ISSAF goes beyond just "find vulnerabilities" — it extends into incident response, recovery, and ongoing monitoring. It's more of a full security program framework than a pure pentest methodology. In modern practice it's largely been superseded by PTES and NIST, but it's worth knowing it exists, especially in enterprise contexts where the client wants to see a comprehensive lifecycle, not just an attack simulation.


MITRE ATT&CK

This is different from the others — it's not a testing methodology, it's a knowledge base of adversary behavior. ATT&CK catalogs real-world TTPs (Tactics, Techniques, and Procedures) observed from actual threat actors.

The structure:

  • Tactics — The why (what the attacker is trying to achieve): Reconnaissance, Initial Access, Execution, Persistence, Privilege Escalation, Defense Evasion, Credential Access, Discovery, Lateral Movement, Collection, Exfiltration, Command and Control, Impact
  • Techniques — The how (specific methods to achieve the tactic)
  • Sub-techniques — Granular variants of techniques
  • Procedures — How specific threat groups implement a technique

Where ATT&CK shines is in mapping your findings to real attacker behavior. Instead of just saying "we got RCE via SQLi," you can say "Initial Access via T1190 (Exploit Public-Facing Application), Execution via T1059.004 (Unix Shell)." This is meaningful to blue teams because it tells them what to detect, not just what was broken.

For bug bounty writeups and CTF reports, ATT&CK mapping adds immediate credibility. For red team engagements, it's how you demonstrate that your simulation reflects realistic threat actor behavior.


Other Notable Frameworks

A few worth knowing without going deep:

WASC Threat Classification — Web Application Security Consortium's taxonomy of web threats. Predates OWASP WSTG, less granular, occasionally referenced in older reports.

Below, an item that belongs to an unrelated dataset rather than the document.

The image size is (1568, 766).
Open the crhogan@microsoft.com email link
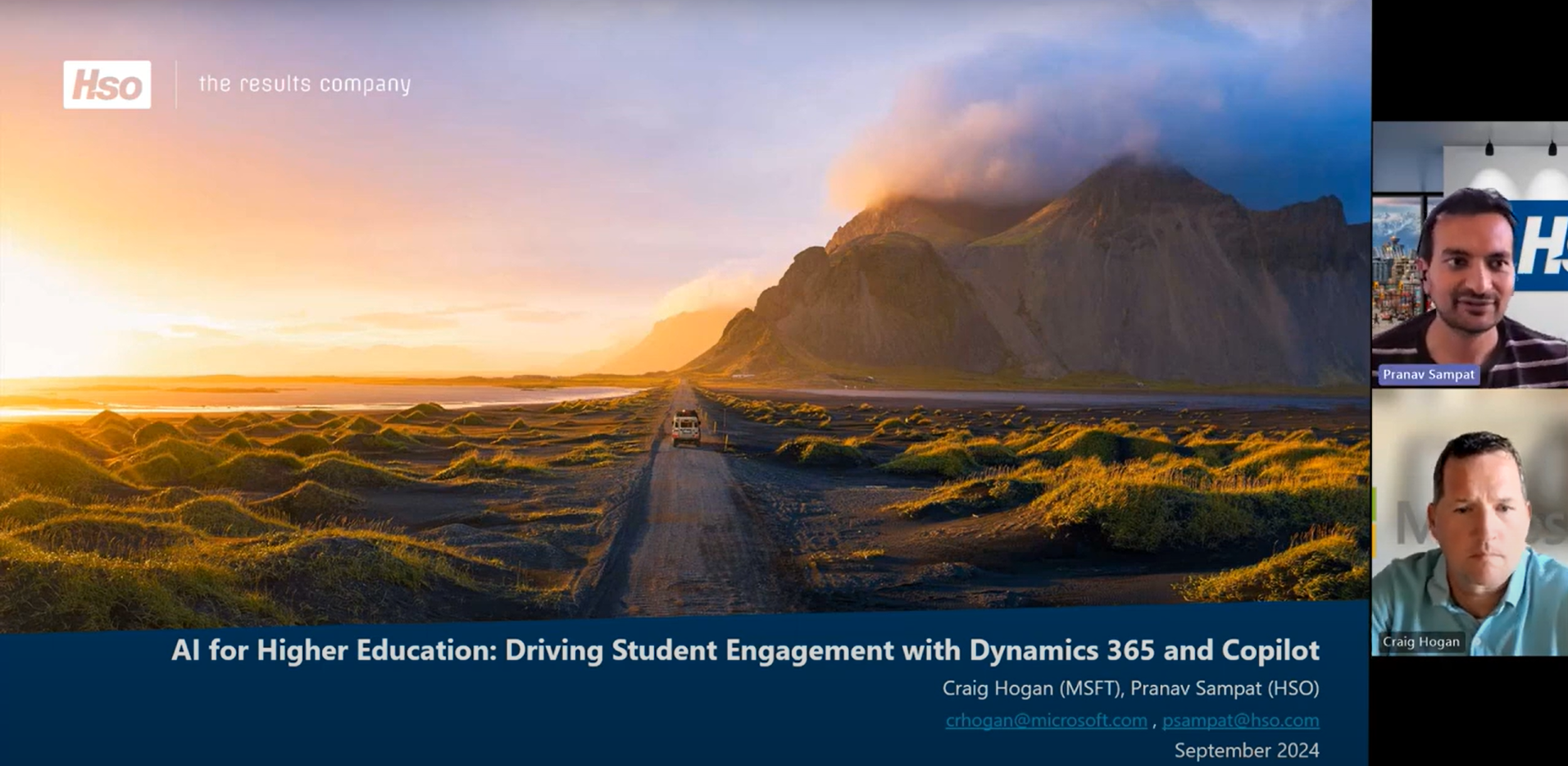pyautogui.click(x=1046, y=720)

CSA Cloud Controls Matrix — Cloud-specific. Maps security controls across cloud service models (IaaS, PaaS, SaaS). Useful when the engagement scope includes cloud infrastructure.

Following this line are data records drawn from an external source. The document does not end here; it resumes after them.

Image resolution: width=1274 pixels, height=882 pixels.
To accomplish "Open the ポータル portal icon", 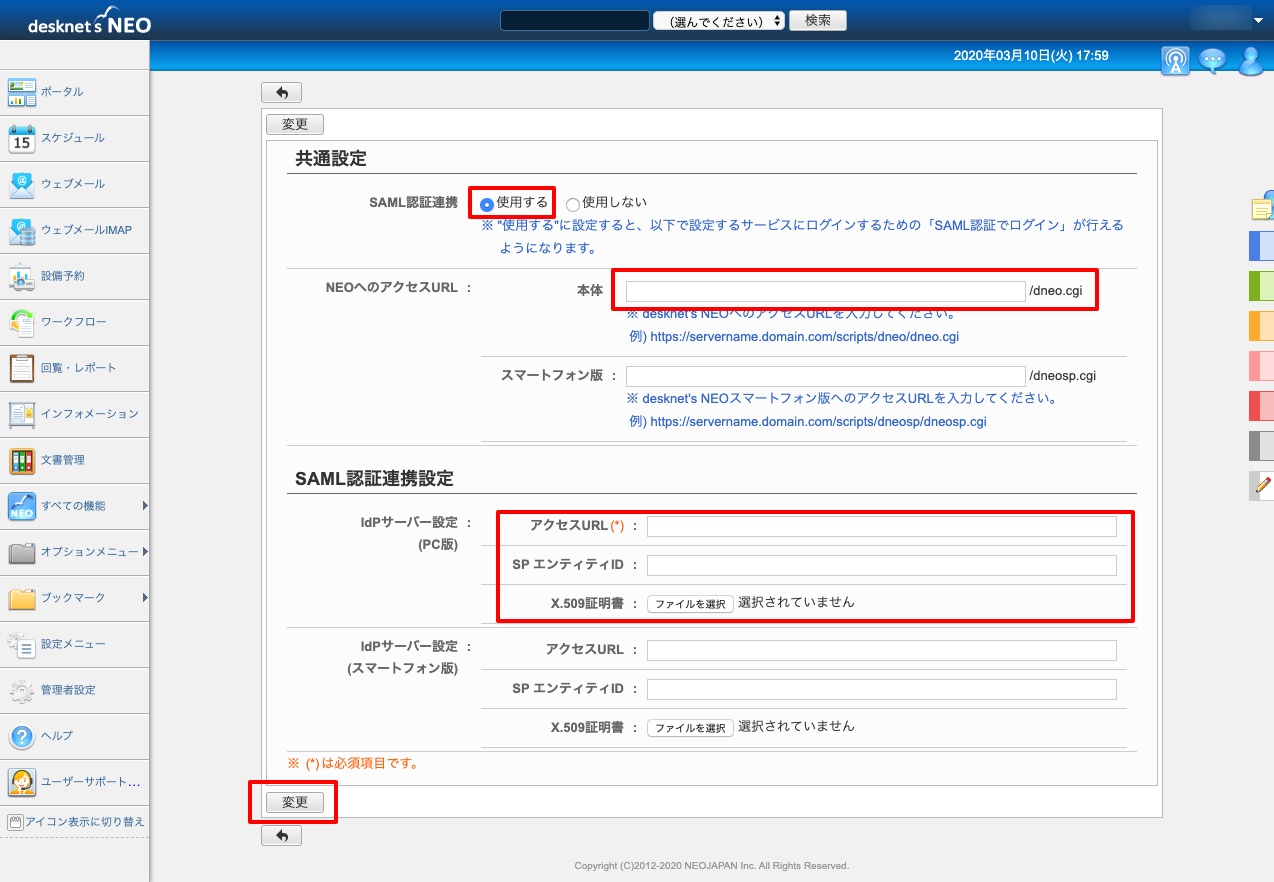I will pyautogui.click(x=22, y=92).
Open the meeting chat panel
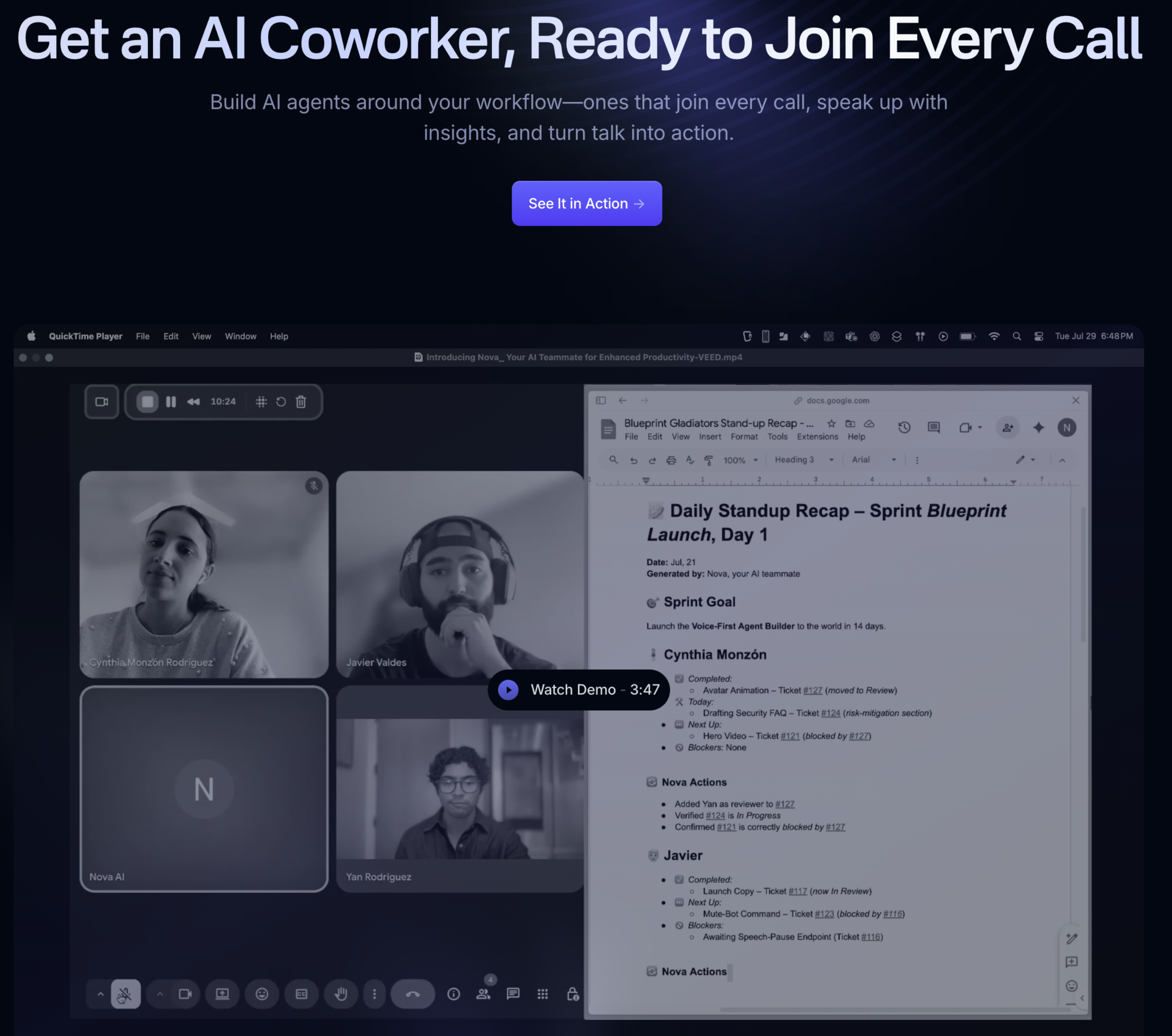The image size is (1172, 1036). pyautogui.click(x=512, y=994)
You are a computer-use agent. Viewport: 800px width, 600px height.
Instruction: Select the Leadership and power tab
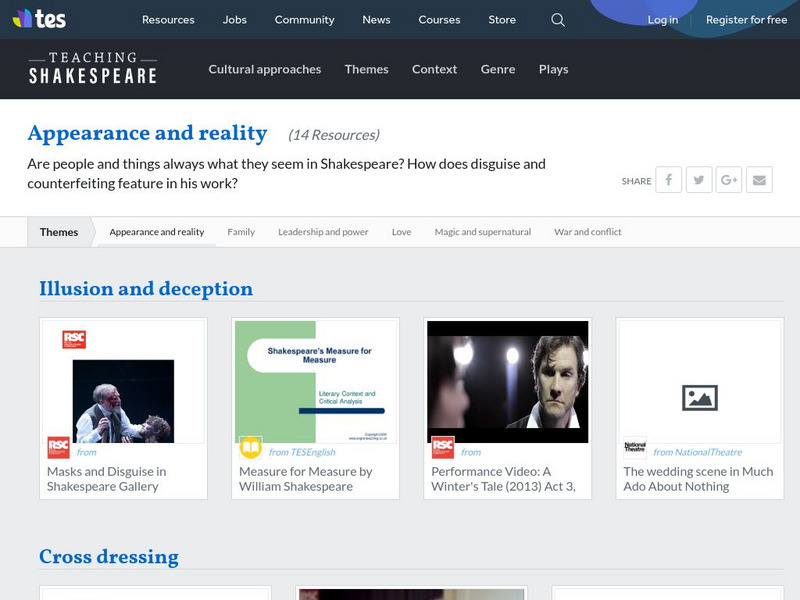coord(323,232)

OWASP MASTG — Mobile Application Security Testing Guide. Same philosophy as WSTG but for Android and iOS. Covers platform-specific attack surfaces like insecure storage, improper platform usage, and reverse engineering of mobile binaries.

PCI DSS Penetration Testing Guidelines — Compliance-driven. If the target handles payment card data, PCI DSS mandates specific testing requirements. You don't choose this one — the compliance requirement chooses it for you.

CBEST Framework — UK financial sector specific. Intelligence-led penetration testing for critical financial infrastructure. Threat-intelligence driven — you model real threat actors likely to target the specific institution before testing begins.


Choosing the Right Framework

The honest answer: you almost never use just one, and you almost never follow any of them completely.

A practical mapping:

ScenarioPrimary FrameworkSupplement With
Web app bug bountyOWASP WSTGMITRE ATT&CK for reporting
Corporate network pentestPTESNIST 800-115 for process rigor
Compliance auditNIST 800-115 or PCI DSSOSSTMM if they want RAV scoring
Mobile app assessmentOWASP MASTGWSTG for any web backend
Red team engagementPTES + MITRE ATT&CKThreat-intel to model adversary
Cloud environmentCSA CCMPTES for execution

The real skill isn't memorizing frameworks — it's knowing which parts of which framework apply to your current target, and using them as a checklist to make sure you haven't missed an entire attack category. The moment you're mid-engagement and you realize you haven't tested auth token expiry or checked for IDOR on a numeric ID endpoint — that's OWASP WSTG's job to catch.

Frameworks are a forcing function against tunnel vision.